Okullarını başarıyla bitiren çocukları Canan ve Kaan'ı karne hediyesi olarak memleketi Trabzon'a götürmek isteyen Beykent Üniversitesi öğretim üyesi Ahmet Ofluoğlu yakın arkadaşı ve hemşerisi sanayici Bülent Çebi ile 20 Haziran sabahı yola çıkmıştı. Kastamonu'nun Cide ilçesine ulaştıklarında ise otomobil uçuruma yuvarlanmış, Ofluoğlu'nun iki çocuğu ve Bülent Çebi kazada ölmüştü. 3 gün kurtarılmayı bekleyen Ofluoğlu, 6 gün yoğun bakımda kaldıktan sonra yaşama dönmüştü. Hastaneden taburcu olduktan sonra ilk olarak kazanın nedeniyle ilgili olarak kafasındaki sorulara yanıt bulmak isteyen Ofluoğlu, Cide'ye gitti. Kazanın olduğu yolun ve uyarı tabelalarının kusurlu olduğunu savunan Ofluoğlu, şunları söyledi:
'BÖYLE YOL GÖRMEDİM'
"Yola çıkmadan önce otomobilin bakımını ve muayenesini yaptırmıştım. Oraya gidene kadar Amasra yollarında çok daha tehlikeli yollar geçtim. Ben zaten Karadenizliyim, o yolları biliyorum. Hayatımda bir tepe üstüne çıkıp da 180 derece dönen ama eğimi değişen bir yol görmedim. Kötü şoför sayılmam ama o yolu algılayamadım. Tek isteğim yolun düzeltilmesi. İki dozer 1 hafta çalışsa o yol düzeltilir. Orası düzeltilip çocuklarımın ölümünün bu işe faydası olduğunu anımsatacak bir yazı belki bir hoş seda olur."

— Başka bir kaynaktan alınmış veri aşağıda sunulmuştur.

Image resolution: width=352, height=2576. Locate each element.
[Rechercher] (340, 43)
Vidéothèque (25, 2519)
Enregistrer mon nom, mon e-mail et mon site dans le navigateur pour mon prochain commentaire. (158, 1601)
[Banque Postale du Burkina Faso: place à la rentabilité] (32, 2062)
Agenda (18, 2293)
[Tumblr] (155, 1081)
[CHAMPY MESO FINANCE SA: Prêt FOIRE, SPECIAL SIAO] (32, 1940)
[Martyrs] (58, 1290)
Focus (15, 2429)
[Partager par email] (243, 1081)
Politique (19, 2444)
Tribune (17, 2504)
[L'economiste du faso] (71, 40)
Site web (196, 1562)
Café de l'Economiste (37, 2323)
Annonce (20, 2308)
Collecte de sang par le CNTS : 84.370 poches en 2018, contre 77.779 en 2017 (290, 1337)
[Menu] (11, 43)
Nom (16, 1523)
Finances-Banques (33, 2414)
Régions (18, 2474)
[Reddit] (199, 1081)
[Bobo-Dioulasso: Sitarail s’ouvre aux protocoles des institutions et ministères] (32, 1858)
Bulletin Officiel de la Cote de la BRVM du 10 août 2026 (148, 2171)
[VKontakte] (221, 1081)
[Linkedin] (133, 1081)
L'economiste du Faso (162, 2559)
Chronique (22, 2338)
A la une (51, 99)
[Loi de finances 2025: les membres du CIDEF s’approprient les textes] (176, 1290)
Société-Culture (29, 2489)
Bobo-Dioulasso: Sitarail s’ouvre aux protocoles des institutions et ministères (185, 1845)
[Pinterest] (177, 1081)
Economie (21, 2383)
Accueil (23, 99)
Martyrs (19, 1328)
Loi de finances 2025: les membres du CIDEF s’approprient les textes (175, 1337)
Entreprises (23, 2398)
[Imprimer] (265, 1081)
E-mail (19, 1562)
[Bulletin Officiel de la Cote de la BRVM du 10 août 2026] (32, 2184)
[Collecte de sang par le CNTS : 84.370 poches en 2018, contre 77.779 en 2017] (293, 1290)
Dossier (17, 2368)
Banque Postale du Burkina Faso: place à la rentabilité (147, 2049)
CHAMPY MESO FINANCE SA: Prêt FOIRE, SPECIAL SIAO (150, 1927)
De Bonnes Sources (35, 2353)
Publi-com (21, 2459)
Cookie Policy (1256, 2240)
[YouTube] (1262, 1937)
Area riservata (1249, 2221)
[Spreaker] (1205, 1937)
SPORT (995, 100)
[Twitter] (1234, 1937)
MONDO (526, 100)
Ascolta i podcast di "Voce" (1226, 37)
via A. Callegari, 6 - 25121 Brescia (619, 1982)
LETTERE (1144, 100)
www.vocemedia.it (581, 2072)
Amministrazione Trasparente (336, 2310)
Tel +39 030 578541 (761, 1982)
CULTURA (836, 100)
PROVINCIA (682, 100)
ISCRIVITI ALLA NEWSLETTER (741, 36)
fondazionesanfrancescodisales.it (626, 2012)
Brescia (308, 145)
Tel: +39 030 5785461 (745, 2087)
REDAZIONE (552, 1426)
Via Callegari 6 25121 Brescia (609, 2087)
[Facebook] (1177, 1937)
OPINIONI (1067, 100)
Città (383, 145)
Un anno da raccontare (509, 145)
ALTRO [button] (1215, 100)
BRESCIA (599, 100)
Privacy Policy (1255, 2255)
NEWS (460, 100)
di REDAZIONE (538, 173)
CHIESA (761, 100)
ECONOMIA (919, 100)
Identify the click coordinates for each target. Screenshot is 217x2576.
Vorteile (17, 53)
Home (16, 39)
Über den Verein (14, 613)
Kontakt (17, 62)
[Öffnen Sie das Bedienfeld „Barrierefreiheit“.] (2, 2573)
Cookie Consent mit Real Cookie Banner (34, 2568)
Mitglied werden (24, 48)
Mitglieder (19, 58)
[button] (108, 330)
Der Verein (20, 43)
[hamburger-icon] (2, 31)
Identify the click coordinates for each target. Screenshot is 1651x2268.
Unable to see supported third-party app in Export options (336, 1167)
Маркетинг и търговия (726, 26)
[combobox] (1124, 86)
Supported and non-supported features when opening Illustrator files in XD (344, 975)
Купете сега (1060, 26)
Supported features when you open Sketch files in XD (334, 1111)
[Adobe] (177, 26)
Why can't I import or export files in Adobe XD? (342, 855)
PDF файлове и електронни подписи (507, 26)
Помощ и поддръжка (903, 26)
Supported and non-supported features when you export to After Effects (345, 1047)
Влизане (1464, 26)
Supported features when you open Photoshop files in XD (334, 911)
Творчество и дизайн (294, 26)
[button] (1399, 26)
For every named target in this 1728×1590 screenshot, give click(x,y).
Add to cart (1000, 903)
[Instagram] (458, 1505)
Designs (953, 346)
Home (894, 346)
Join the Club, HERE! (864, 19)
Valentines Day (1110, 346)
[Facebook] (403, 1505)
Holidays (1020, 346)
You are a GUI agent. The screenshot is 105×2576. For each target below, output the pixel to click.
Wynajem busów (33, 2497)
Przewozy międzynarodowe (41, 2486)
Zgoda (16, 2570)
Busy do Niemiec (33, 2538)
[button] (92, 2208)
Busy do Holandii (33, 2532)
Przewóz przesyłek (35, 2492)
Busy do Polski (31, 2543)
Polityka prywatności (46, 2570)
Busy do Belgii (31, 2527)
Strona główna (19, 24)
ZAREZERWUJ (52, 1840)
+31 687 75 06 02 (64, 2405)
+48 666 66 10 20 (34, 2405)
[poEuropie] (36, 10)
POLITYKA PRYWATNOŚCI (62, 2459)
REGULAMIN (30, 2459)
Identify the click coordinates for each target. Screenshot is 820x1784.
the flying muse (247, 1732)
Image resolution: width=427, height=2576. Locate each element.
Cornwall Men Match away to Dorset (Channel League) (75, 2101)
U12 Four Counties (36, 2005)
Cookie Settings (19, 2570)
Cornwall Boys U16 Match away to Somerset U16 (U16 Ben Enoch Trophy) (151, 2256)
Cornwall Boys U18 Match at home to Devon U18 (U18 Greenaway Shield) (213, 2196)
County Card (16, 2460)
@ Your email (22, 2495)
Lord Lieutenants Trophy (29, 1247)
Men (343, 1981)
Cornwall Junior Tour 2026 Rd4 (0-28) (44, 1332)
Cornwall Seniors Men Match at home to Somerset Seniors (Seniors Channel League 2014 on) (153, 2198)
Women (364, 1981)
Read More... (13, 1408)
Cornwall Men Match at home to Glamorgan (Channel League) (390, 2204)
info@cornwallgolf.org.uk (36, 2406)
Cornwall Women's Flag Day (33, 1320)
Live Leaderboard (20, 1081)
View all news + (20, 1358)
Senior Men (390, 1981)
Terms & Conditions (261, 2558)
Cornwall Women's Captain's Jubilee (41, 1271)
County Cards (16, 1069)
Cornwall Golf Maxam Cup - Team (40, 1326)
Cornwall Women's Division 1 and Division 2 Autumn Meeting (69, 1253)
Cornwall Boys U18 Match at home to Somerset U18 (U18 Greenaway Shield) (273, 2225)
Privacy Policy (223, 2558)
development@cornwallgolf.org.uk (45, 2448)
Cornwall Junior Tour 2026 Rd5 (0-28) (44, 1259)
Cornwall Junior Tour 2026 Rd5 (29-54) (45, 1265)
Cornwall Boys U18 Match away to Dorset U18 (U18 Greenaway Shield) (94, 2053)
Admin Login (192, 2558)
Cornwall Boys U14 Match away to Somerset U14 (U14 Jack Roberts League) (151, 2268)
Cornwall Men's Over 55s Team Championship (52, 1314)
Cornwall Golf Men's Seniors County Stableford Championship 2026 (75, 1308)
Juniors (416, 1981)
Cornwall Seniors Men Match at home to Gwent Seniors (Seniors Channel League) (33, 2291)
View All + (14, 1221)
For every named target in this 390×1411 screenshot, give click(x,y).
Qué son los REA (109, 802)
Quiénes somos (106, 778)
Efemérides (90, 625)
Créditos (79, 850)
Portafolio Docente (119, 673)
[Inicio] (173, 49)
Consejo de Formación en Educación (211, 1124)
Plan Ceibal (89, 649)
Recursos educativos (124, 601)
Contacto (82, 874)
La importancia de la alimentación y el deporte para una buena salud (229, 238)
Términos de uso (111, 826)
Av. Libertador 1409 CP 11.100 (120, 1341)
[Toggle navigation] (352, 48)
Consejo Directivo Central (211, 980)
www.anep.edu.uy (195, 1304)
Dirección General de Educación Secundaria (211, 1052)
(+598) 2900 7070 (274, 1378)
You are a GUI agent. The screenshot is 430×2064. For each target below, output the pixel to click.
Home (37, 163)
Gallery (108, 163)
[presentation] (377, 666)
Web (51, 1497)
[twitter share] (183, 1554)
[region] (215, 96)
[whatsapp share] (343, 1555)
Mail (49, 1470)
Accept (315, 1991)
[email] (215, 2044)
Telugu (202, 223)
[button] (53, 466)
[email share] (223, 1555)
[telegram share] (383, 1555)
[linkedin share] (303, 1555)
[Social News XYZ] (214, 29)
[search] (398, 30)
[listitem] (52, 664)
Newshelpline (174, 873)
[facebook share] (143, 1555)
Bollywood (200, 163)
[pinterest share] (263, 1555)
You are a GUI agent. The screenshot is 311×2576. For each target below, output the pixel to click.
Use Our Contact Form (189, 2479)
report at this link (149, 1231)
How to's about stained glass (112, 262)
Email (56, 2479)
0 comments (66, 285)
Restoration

'LASTİKTEKİ SUYLA DUDAKLARIMI ISLATTIM'
KAZADANsonra otomobilden nasıl çıktığını tam olarak hatırlayamadığını söyleyen Ofluoğlu yaşadıklarını ise şöyle anlattı: "Sanırım ön camdan çıktım. Oğlumun yanına gittim. Kızım yukarıdaydı, yanına gidemedim. Oğlumun yanına gittikten sonra oraya düştüm. Boynumu hareket ettiremiyordum. Sol kolum, üzerinde süründüğüm için ezildi. Üç gece orada kaldım. Bulduğum bir lastiğin içindeki suyla dudaklarımı ıslattım. Bir de yanımdaki pet şişeden su içtim. Orada beni bulan başçavuş, 'Beni gördüğüne hiç sevinmedin' dedi. Kastamonu için 'ayı çıkabilir' derler ya. Bir ayı gelsin diye çok bekledim ama gelmedi. Bu haleti ruhiye içinde ne yemek, ne ölüm korkusu, ne başka bir şey umurumdaydı. Yaşama isteği olan insan orada dayanamazdı."